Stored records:
____________________

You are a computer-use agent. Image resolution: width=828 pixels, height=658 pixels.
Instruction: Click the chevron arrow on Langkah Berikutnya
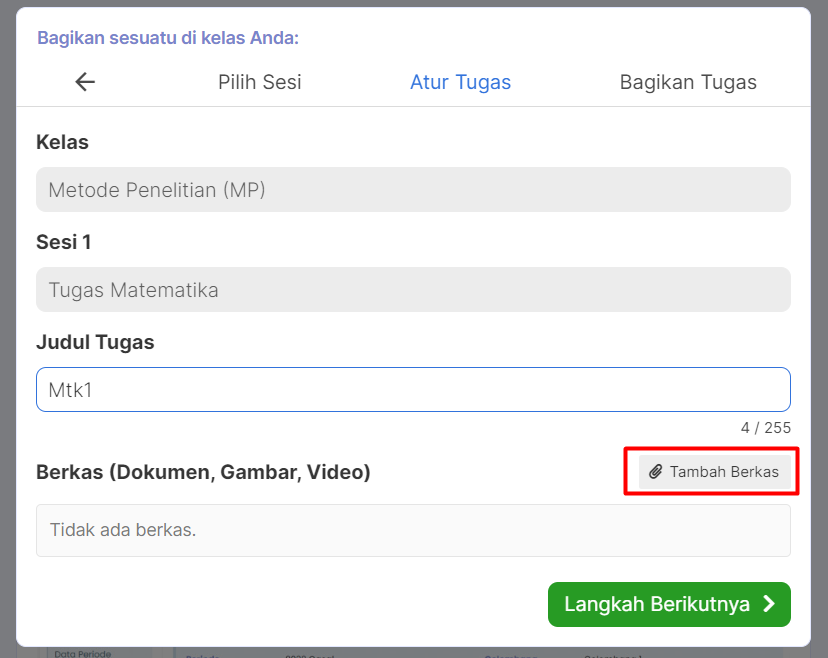769,604
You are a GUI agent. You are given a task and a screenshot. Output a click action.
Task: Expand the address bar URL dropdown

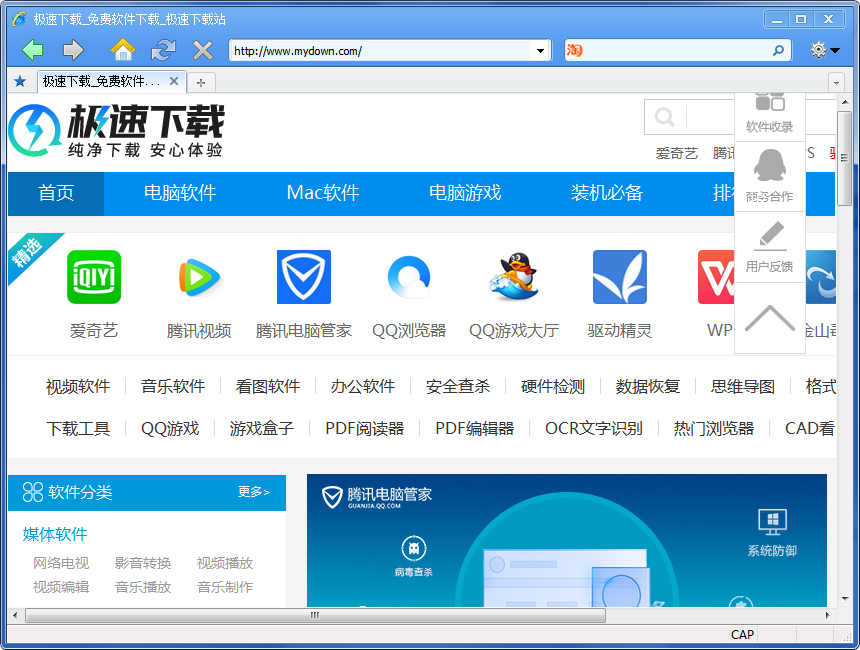click(x=541, y=50)
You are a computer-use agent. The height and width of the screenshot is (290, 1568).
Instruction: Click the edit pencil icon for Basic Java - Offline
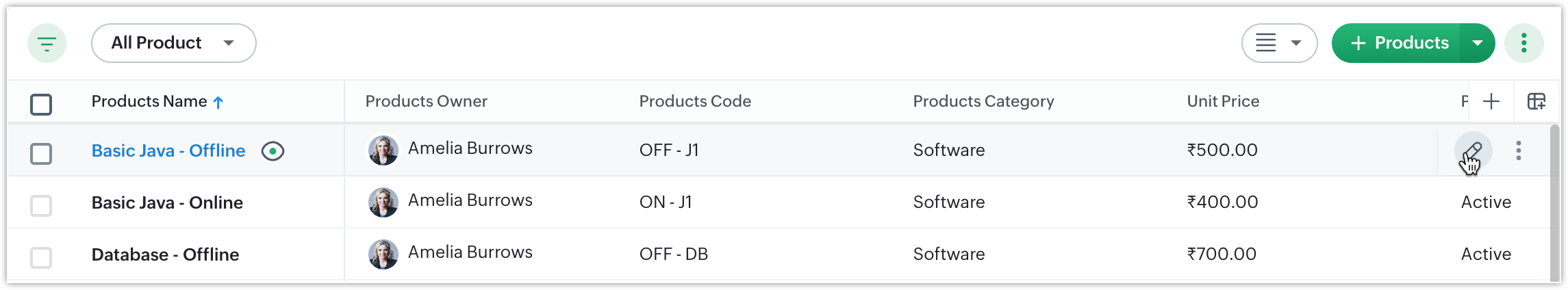click(x=1473, y=150)
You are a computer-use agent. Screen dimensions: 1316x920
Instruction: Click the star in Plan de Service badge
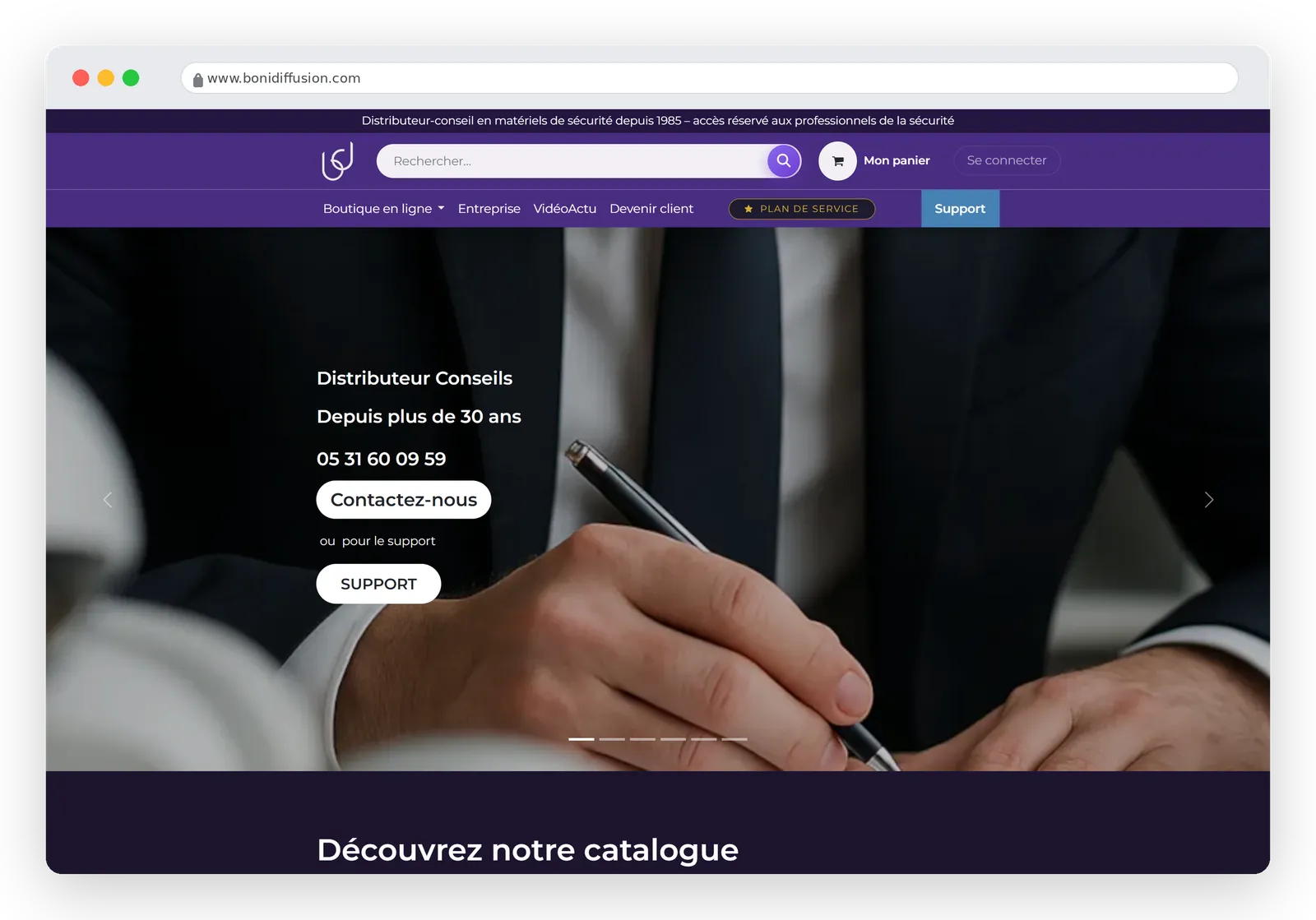point(748,209)
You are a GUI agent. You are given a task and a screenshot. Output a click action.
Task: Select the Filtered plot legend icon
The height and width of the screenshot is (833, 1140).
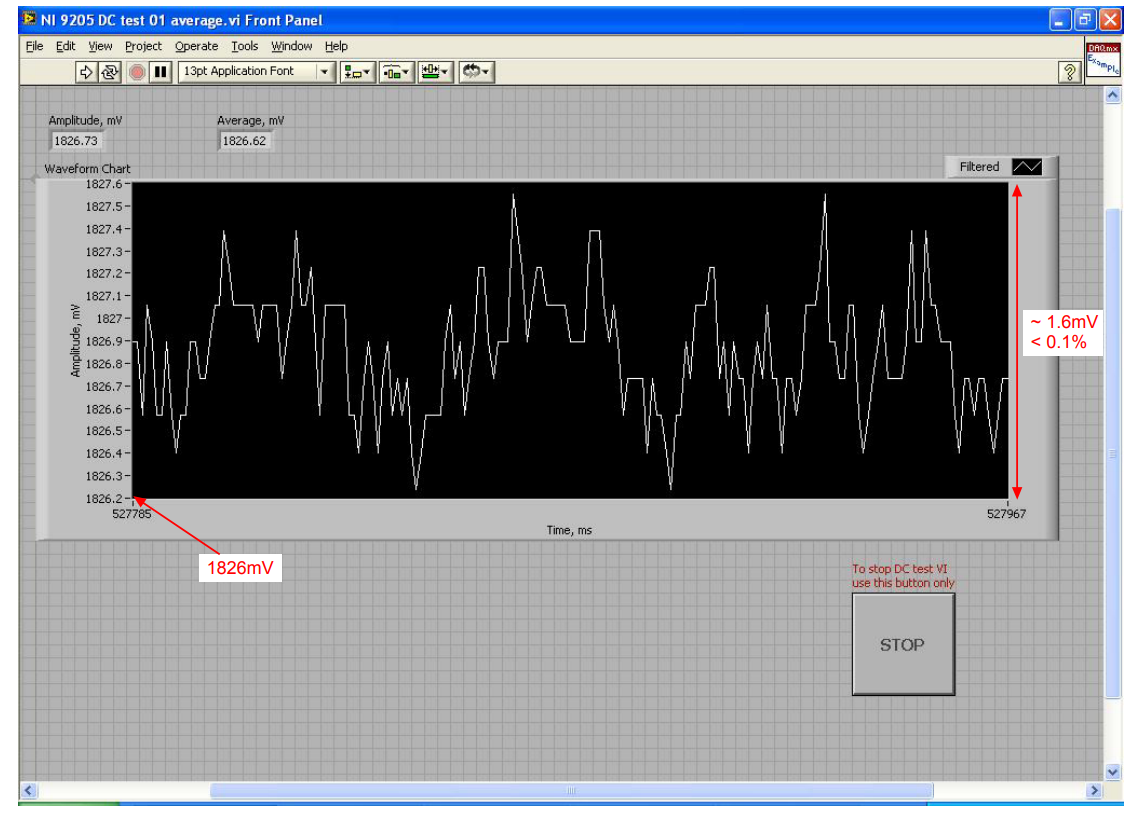(1028, 166)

____________________

Exercise directions: Please reproduce the lines exactly from the one containing "The height and width of the screenshot is (833, 1140)." through the last line of the data above, and keep the pictures out.

Written solution:
The height and width of the screenshot is (833, 1140).
(1028, 166)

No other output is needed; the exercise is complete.